Invariant 9 — Cross-child contracts are file-based, not tool-based
The campaign cross-child contract pattern lives entirely on disk
under working/{parent-job-id}/contracts/:
| File | Owner | Schema |
|---|---|---|
_index.json | Campaign Architect (seed) | { contracts: [{ id, kind, producer_hint, consumer_hints[], shape, compatibility, ownership }] } |
{producer-child-name}.json | The producer child’s Coder (after merge) | { child_name, produces: [{ id, kind, shape, compatibility, test_ref, merged_pr_url, merged_commit_sha }] } |
Producer / consumer ordering is encoded in the campaign DAG via
dependsOn on campaign_register_child — the dispatcher already
honours it, so the consumer’s working directory always observes the
producer’s contract file before the consumer’s Coder runs.
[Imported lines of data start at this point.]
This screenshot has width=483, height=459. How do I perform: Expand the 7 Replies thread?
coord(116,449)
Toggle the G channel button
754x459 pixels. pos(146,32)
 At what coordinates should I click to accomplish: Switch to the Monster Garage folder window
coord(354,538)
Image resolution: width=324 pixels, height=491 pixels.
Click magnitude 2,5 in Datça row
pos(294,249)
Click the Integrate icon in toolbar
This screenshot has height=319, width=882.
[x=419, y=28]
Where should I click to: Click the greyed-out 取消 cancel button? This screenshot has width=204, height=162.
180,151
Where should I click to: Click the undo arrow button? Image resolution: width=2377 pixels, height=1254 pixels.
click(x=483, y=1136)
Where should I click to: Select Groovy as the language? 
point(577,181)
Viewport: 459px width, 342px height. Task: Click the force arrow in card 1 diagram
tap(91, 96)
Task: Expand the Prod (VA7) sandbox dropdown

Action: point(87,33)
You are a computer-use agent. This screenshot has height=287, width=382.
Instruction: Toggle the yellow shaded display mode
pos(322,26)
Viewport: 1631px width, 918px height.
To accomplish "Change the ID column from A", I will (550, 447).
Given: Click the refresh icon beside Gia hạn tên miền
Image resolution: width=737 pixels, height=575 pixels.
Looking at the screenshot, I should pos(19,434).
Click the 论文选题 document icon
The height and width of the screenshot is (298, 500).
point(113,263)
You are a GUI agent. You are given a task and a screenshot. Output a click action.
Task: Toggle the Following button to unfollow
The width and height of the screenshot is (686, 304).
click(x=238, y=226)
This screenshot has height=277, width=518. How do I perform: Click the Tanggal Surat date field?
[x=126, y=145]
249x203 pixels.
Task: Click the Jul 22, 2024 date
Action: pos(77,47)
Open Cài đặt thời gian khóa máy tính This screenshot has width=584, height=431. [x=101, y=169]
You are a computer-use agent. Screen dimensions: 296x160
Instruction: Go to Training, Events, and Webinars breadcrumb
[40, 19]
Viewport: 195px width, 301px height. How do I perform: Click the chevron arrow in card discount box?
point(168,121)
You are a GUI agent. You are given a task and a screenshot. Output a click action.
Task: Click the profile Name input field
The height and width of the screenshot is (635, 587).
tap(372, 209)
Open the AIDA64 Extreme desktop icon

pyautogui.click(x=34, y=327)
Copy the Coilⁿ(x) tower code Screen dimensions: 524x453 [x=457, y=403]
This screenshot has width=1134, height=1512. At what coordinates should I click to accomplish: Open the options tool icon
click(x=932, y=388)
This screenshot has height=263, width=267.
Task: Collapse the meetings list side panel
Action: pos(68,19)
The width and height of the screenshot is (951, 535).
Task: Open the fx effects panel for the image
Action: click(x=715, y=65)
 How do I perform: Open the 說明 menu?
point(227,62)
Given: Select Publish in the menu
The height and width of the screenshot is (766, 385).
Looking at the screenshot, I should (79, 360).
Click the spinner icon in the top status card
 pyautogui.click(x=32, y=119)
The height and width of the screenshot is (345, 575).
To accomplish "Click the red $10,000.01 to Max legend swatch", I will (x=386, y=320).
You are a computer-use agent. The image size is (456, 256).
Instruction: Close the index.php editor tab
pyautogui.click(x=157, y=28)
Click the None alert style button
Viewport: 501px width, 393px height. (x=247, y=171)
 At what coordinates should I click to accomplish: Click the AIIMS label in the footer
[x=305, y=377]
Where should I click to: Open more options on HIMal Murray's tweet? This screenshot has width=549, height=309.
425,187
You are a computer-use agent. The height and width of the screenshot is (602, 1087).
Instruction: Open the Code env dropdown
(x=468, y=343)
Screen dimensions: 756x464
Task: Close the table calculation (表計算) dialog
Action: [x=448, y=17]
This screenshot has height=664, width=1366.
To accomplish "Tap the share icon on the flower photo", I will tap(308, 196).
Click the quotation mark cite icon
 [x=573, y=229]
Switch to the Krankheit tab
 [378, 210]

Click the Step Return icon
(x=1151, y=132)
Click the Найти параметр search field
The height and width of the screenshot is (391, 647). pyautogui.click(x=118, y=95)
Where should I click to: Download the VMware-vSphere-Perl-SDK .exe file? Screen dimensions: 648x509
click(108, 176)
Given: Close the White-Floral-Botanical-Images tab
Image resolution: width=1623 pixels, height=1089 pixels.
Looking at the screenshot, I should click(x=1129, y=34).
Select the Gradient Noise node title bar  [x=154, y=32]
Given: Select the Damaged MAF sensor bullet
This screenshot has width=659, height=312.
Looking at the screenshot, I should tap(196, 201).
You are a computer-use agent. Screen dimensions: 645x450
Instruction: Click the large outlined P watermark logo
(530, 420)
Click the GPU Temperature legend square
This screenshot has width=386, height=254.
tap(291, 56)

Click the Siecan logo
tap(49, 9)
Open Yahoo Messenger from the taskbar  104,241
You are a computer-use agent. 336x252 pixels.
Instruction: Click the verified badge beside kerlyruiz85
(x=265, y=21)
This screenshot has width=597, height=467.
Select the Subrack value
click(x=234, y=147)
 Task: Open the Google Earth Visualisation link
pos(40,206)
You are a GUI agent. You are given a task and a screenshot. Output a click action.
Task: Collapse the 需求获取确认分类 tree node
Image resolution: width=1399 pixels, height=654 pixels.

There is
no MCP tool for “claim” or “publish” a contract; the file’s presence
is the publication. Drift is signalled via add_insight({ category: "contract-drift" }), surfaced by the Campaign Evaluator
and the Campaign Integrator.
The campaign-contracts skill carries the prose for both producer
and consumer flows. Tenants that want a different pattern can ship
their own skill and their own campaign-architect / coder overrides;
the runner does not police the file shape.
Invariant 10 — Campaign architecture and integration are extra phases, not extra primitives
workflows/campaign/workflow.md now has five phases:
campaign-architecture → campaign-planning → coordinating →
campaign-integration → aggregation. The first and fourth are
new in v1.2 and run agents/campaign-architect.md and
agents/campaign-integrator.md. They use only existing MCP tools
(post_artifact, add_insight, read_memory, log,
campaign_status) — there is no campaign_architect_* namespace.
A user campaign workflow may keep, drop, or replace either phase by
authoring its own workflows/<name>/workflow.md.
Invariant 11 — Halt-and-remediate stays human-mediated
The Campaign Evaluator may suggest in campaign-report.md that a
failed/escalated child be re-run, optionally with a different
params.lane. It does not call campaign_rerun_child /
campaign_skip_child / campaign_cancel_child itself — those are
human-triggered via the dashboard. When a human reruns a child with
paramsPatch.lane = "deep", the child Planner’s lane router (§7,
Invariant 6) detects the mismatch with the active workflow and calls
switch_workflow to land on the correct sized workflow.